• [Excerpted records]
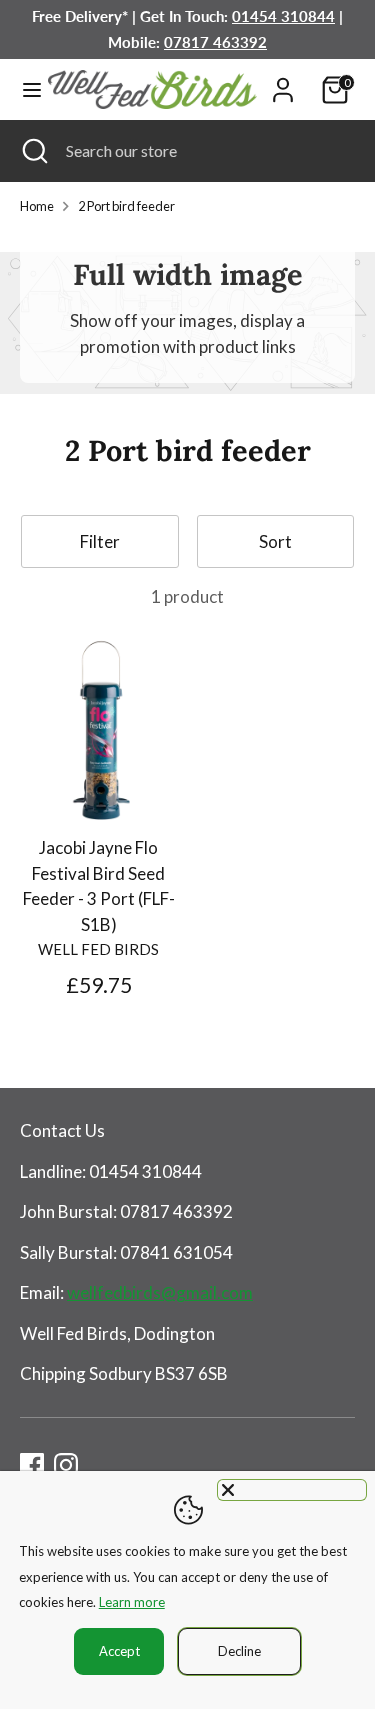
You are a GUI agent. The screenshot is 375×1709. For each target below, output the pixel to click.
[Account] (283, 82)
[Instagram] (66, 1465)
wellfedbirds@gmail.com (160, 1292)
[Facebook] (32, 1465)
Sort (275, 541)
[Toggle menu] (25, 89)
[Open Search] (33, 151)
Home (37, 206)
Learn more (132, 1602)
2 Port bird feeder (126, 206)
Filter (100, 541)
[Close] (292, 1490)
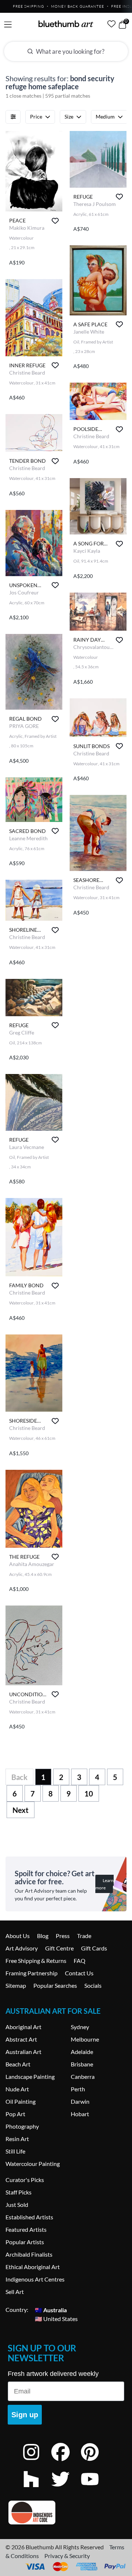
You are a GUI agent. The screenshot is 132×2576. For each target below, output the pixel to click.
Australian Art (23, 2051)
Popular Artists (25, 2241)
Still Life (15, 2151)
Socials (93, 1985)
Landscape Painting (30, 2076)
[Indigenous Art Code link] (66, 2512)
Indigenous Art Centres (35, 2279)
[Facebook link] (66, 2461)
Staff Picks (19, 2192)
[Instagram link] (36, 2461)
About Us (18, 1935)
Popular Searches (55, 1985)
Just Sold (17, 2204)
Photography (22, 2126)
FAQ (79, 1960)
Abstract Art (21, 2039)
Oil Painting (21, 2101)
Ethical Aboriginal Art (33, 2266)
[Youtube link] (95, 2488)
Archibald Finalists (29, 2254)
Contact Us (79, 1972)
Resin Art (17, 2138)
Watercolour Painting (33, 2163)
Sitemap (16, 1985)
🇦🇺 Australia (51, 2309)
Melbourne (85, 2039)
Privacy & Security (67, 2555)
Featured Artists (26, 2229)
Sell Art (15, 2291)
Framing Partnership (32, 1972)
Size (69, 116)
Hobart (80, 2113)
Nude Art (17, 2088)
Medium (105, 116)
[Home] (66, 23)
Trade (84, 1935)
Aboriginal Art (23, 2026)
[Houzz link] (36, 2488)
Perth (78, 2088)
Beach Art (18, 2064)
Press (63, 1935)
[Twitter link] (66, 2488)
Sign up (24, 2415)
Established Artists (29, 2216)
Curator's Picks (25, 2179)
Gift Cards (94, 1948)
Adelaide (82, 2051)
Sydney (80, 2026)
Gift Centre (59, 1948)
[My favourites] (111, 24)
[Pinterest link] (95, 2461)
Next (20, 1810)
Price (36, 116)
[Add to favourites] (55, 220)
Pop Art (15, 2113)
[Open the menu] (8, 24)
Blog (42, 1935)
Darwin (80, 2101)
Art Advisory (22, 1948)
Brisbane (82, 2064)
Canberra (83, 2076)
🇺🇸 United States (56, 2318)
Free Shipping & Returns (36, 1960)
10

• [Your task] All that is needed is the line containing "Next (20, 1810)" and each line after it to the end of the data above, set down exactly.

• [Result of this exercise]
Next (20, 1810)
Price (36, 116)
[Add to favourites] (55, 220)
Pop Art (15, 2113)
[Open the menu] (8, 24)
Blog (42, 1935)
Darwin (80, 2101)
Art Advisory (22, 1948)
Brisbane (82, 2064)
Canberra (83, 2076)
🇺🇸 United States (56, 2318)
Free Shipping & Returns (36, 1960)
10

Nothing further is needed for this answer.